Sostenibilità

Clima: a rischio un terzo delle specie in Africa

Lo rivela un rapporto dell'Onu reso pubblico alla conferenza sui cambiamenti climatici in corso a Nairobi.

di Redazione

Un terzo delle specie africane potrebbe perdere il suo habitat naturale entro il 2085 come conseguenza dei cambiamenti climatici, mentre in alcune zone l’innalzamento dei mari potrebbe portare alla distruzione del 30% delle infrastrutture costiere. A rivelarlo è un rapporto dell’Onu reso pubblico in questi giorni in occasione della dodicesima Conferenza mondiale sui cambiamenti climatici in corso fino all’11 novembre a Nairobi.

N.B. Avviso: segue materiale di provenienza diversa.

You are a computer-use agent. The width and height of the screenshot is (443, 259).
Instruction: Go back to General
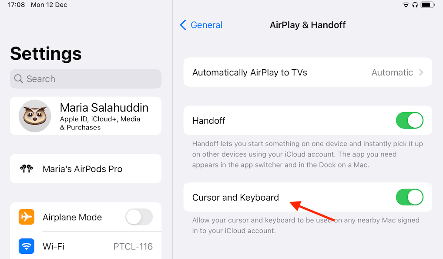tap(201, 25)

«Il cambiamento climatico si sta rapidamente manifestando come una delle più gravi minacce che l’umanità abbia mai dovuto affrontare». ha dichiarato ieri il vicepresidente del Kenya, Moody Awori, nell’aprire la conferenza. «Abbiamo una grande compito da affrontare», ha aggiunto Awori, particolarmente preoccupato degli effetti dell’aumento delle temperature nei paesi dell’Africa Sub-sahariana. Le economie di questi paesi «sono le più colpite», ha sottolineato, «oltre il 70 per cento della nostra popolazione vive in aree rurali».

Il direttore del Programma per l’ambiente dell’Onu, Achim Steiner, ha dichiarato: «il problema non è stato causato dal continente africano e ancora una volta è l’Africa a doversi adattare».

Nonostante ancora si sia lontani dalla piena applicazione del protocollo con cui a Kyoto nel 1992 si tentò di bloccare l’effetto-serra, i delegati riuniti in Kenya sotto l’egida delle Nazioni Unite sono chiamati ad avviare già una riflessione su cosa accadrà dopo il 2012, quanto scadrà il trattato. Per undici giorni, fino all’11 novembre, seimila delegati esamineranno le più recenti scoperte scientifiche e si confronteranno sulle possibili nuove strategie da adottare per ridurre le emissioni di inquinanti nell’atmosfera. E cercheranno anche di suggerire a paesi in rapida industrializzazione, quali Cina e India, come ridurre al minimo l’impatto ambientale del loro sviluppo.

«Si tratta delle emissioni di lusso degli Stati Uniti contro le nostre emissioni di sopravvivenza» ha detto uno dei principali attivisti africani per l’ambiente, Grace Akumu. I 189 rappresentanti che sottoscrissero nel 1992 il trattato Onu sul clima sono oggi divisi in due gruppi: da una parte i 165 che hanno sottoscritto nel 1997 il Protocollo di Kyoto per la riduzione delle emissioni di gas serra, dall’altra i pochi altri che non hanno ratificato l’accordo, guidati degli Stati Uniti. Gli scienziati ritengono che la presenza nell’atmosfera di ossido di carbonio, metano e altri gas serra abbia causato un aumento della temperatura di 0,6 gradi Celsius, pari a un grado Fahrenheit, nel corso del secolo scorso.

L’accordo di Kyoto obbliga 36 paesi industrializzati a ridurre entro il 2012 le proprie emissioni del 5% rispetto ai livelli registrati nel 1990. Ma nel 2001, il presidente Usa George W. Bush si rifiutò di ratificare l’accordo, sostenendo che avrebbe danneggiato l’economia americana. A Nairobi, i paesi che hanno sottoscritto il protocollo di Kyoto discuteranno il tipo di emissioni da colpire e le tappe utili per soddisfare la scadenza del 2012.

Per Gianfranco Bologna, direttore scientifico del Wwf Italia: «Le società umane non possono permettersi questo e possono ancora evitare i mutamenti climatici dalle conseguenze più disastrose e pericolose, ma le possibilità stanno rapidamente esaurendosi con il passare del tempo e la mancata azione». E propone: «Con una vera leadership politica e a un’azione congiunta tra tutti i paesi del mondo, entro 10-15 anni potremo avviare una reale riduzione delle emissioni globali».